People Daily

Why Budget has hit the Sh3 trillion mark

Fred Aminga @faminga

Parliament has approved a Sh400 billion increase in the 2018/19 national budget from Sh2.627 trillion in the current financial year.

The increase, which is mostly pegged on government’s Big Four development agenda, is expected to drive growth in manufacturing and housing sectors while deepening food security and enhancing healthcare in what is expected to  stimulate growth and create more jobs.

Already, the government has set aside Sh97.3 million, which it intends to ring-fence before the budget is read on Thursday to ensure the agenda is on track.

The challenge for Treasury Cabinet secretary Henry Rotich will be to fast track a smooth continuation leveraging on his last year’s budget under the theme “Creating Jobs, Delivering a Better Life for all Kenyans’’.

This year’s budget is seen as a tough balancing act for Rotich, who walks a tight rope trying to grow tax revenues with new measures even as he tries to pay public debt, which has hit the Sh4.6 trillion mark.

The proposed budget shows that  the total debt to be serviced in the next financial year stands ay Sh871 billion. With a number of domestic debts maturing in the next financial year, the pressure is now on Rotich who will be forced to borrow about Sh563 billion to bridge the gap from the Sh3.074 billion spending.

Treasury will also be forced to make repayments including the Sh194 billion for the 2014 sovereign bond and two syndicated loans.

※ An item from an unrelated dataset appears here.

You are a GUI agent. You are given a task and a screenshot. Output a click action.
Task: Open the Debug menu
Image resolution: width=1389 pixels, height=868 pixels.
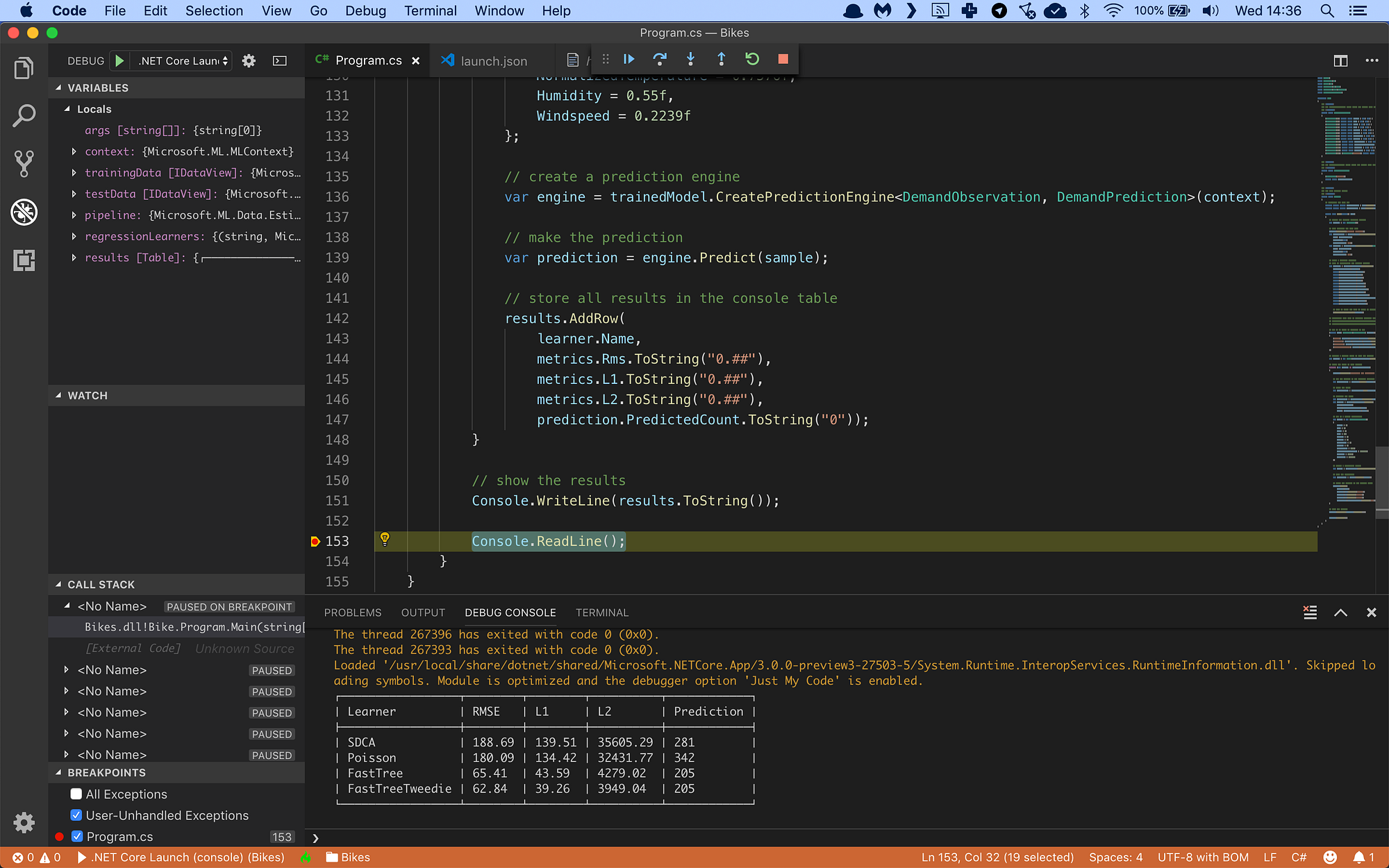tap(365, 10)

Legislator Kimani Ichung’wa,who chairs the Budget and Appropriation Committee (BAC) of the National Assembly, says all committees must align the budget within the purview of the Medium Term Plan 3 (MTP3), however, he admits there are some information gaps that may hinder achievement of some key big four agenda projects.

“The proposal to enlist 100,000 community health volunteers under universal health coverage is not mentioned in the 2018/19 budget estimates,” he said, adding that others including digitisation and incentivising private investment in the heath sector are also not clear.

“It is not clear how or whether these targets are on course as these are missing in the 2018/19 estimates,” he says in the BAC reports.

He says that under manufacturing, MTP3 contains proposals for the construction of automotive parts and components and supporting establishment of an automotive industry in Kenya, but the same is not embraced in the 2018/19 budget estimates, which may imply that the proposal, a primary part of manufacturing, will remain in abeyance.

“Establishment of the national social housing development fund is not part of the budget proposals,” the report says.

But the committee also suggested deductions which took away from sectors that would spur growth in sectors where the Big Four Agenda leverages on.

For example, the committee advises that Sh100 million be deducted from the National Council for Science, Technology and Innovation. It also advised that Sh400 million be deducted from the Development of the Kajiado Leather Factory in the State Department for Industry.

Speaking to People Daily on the way forward regarding the huge budget deficit amid debt, Michael Mburugu, a tax partner at PKF advises that the government must focus more on external financing but not through short-term debt.

“Through long term debt and largely through PPP initiatives, the government should be able to restructure in order to package a lot of it’s debt committed into projects that are self sustaining, commercially viable and those that can be able to finance themselves over a period of 25 years,” he said.